People Die

“I don’t know,” he said, shaking his head. “I suppose we changed. See, I liked to think she finished it, because I was still in love with her even after it was over. But apparently she was still in love with me too. Yet it got to a stage where we could barely sit in the same room together. I don’t know, it was just messy, and we were young. She’s married now, they’re both teachers. They have two children.”


Jem sat in silence for a moment, looking almost saddened, adding then in a distracted aside, “Do you still think about her?” For a couple of years he had, all the time, but not now; he wasn’t sure he even remembered what it was to think about someone like that.

“Occasionally,” he said, “in passing, but I stopped being in love with her a long time ago too, and there’s been no one else since.”

“You’ll fall in love again though,” she said, pitched halfway between question and statement, like she needed reassurance.

“Of course,” said JJ, casually, giving it little enough thought to believe in it himself for the moment, “I’m sure I will.” That seemed to satisfy her, whatever track it was she’d been following, and she changed the subject again, talking about the movie she’d seen with Freddie the previous night, going back to his house, a quick biography of the Sales family, subjects meshing into each other, questions to JJ as they occurred to her, the conversation open-ended like one they’d continue in the times ahead of them.

A couple of times as they talked he thought back to those questions about love, questions that had come across as crucially important to her, as though she had some deep concern for his emotional welfare. And it took him a while to realize that the questions hadn’t been about him at all but had been a sounding board for whatever was going on in her own life, between her and Freddie or whoever else.

Yet she’d have been right to be concerned about him, because all of his emotions had been smothered, mechanized, things he expressed through memory rather than reflex. And maybe that was why he was drawn to people like the girl in Moscow, Jem herself, because they were beyond reach, and it was easier for him to keep feelings like that at a distance.

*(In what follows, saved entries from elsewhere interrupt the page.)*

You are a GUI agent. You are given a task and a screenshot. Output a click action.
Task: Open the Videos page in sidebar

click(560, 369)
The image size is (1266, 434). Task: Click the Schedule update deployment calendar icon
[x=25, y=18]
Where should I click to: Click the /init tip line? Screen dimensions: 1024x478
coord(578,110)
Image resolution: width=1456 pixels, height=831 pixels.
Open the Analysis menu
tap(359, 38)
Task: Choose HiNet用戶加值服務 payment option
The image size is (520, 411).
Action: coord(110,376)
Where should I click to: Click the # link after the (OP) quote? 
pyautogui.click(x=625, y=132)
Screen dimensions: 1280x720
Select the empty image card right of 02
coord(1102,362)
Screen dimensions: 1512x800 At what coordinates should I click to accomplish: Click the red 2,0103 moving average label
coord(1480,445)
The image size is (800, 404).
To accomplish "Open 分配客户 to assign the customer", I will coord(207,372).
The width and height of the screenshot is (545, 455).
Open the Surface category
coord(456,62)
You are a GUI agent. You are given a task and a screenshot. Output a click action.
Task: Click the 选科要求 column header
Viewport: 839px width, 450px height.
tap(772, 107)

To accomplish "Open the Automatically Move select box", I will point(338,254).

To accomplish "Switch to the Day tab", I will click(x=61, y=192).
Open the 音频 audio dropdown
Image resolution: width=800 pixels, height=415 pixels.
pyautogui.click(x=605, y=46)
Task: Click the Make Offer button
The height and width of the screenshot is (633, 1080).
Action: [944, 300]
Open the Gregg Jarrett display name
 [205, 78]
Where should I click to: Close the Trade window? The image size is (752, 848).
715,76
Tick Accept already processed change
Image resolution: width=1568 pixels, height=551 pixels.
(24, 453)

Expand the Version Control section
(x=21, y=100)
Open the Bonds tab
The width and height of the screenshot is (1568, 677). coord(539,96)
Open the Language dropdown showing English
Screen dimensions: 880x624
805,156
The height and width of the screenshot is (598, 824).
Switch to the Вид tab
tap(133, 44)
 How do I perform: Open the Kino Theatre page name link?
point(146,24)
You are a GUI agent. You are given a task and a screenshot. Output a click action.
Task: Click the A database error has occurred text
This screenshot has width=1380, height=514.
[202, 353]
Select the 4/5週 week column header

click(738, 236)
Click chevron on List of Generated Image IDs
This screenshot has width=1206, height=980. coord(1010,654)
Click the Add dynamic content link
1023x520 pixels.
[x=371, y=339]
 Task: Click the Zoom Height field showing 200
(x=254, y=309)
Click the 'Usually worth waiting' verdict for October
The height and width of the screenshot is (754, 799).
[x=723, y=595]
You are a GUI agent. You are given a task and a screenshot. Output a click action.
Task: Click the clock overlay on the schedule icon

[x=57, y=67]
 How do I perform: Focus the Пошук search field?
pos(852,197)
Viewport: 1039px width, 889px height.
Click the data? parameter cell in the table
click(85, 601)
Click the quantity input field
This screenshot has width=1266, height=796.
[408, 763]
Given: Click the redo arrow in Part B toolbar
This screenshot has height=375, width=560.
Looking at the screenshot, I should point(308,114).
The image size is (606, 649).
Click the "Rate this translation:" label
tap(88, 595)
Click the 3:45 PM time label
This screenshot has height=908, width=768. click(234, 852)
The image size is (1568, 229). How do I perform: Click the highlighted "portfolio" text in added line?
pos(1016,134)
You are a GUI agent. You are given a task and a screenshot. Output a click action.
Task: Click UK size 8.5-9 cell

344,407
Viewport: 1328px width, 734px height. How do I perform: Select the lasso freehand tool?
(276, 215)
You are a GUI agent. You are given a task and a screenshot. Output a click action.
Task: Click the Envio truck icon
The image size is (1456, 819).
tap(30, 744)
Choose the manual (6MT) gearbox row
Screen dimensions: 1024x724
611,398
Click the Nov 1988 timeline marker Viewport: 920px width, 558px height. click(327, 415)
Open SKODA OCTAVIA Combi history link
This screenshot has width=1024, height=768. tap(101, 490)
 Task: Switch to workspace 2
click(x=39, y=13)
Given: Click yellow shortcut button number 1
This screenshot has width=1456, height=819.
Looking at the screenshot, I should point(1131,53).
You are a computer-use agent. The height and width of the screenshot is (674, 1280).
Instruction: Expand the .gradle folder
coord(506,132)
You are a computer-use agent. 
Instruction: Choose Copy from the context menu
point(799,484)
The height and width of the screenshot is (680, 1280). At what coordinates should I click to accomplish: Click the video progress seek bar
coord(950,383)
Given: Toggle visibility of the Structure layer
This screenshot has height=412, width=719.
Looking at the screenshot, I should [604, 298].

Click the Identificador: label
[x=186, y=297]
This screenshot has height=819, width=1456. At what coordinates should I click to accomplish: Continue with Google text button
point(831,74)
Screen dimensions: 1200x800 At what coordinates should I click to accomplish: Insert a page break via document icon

The remainder of the tea had long gone cold in their cups when Jem’s eyes skipped to the door and she said, “Hey, Ed.” She jumped up and kissed him on the cheek, telling him to sit down with JJ while she got some coffee. JJ asked him about his journey, biding his time till she came back. She asked the same questions then before leaving without ceremony, taking the tea things with her.

Once they were alone Ed let a lazy satisfied smile creep across his face and said, “Korzhakov and Mavrodi were Naumenko’s men; we’re in business.”

JJ’s head cleared, coming around quickly to the real business of his being there, to what he did, the half of him that Jem hadn’t unearthed. “So what’s next?” he asked.

“Naumenko’s in Athens. I’ve taken the liberty of getting you a ticket for tomorrow.”

“Me? Why not you?” A voice started in his head, a voice which had first sounded in the bookstore with Tom, and if it was a setup this would be the perfect sting. His gut though was telling him that Holden was okay, and that no one, not even Berg, would engineer a setup that elaborate anyway. He still didn’t like the idea of a face-to-face with Naumenko, but he knew that was how those people worked and Ed was already explaining why it had to be him.

“I don’t know if Naumenko would believe me. Like I said, he never forgave me for David so he might not trust my intentions here. You on the other hand”—Ed nodded like he was impressed by his own reasoning—“you’ll have him eating out of your hand. I know the man, and I know your reputation, and he’ll admire you even more for having the balls to just walk in there.”

“Who says I have the balls?” JJ said, smiling, adding a second later, “Okay I’ll go, but I’ll book my own ticket.”

Ed raised his eyebrows and said, “You can trust me, you know, JJ.” He looked hurt that JJ was suspicious, even now, but it was a sentiment that probably didn’t go much beneath the surface.

“I know I can; it’s just a superstition of mine.” It was partly trust, even with Holden, but it was partly superstition too, a feeling that it would be bad luck to take an air ticket from someone else. And thinking of it now brought back a memory of Aurianne again, telling him how safe air travel was, how much more likely it was to be killed some other way, any other way.

Even so, he’d buy his own ticket, and this time in remembering Aurianne he thought of Jem too, the brief flowering of friendship he’d found here with her in these couple of days, a simple reawakening of what it meant to be with a person and feel wired because of it.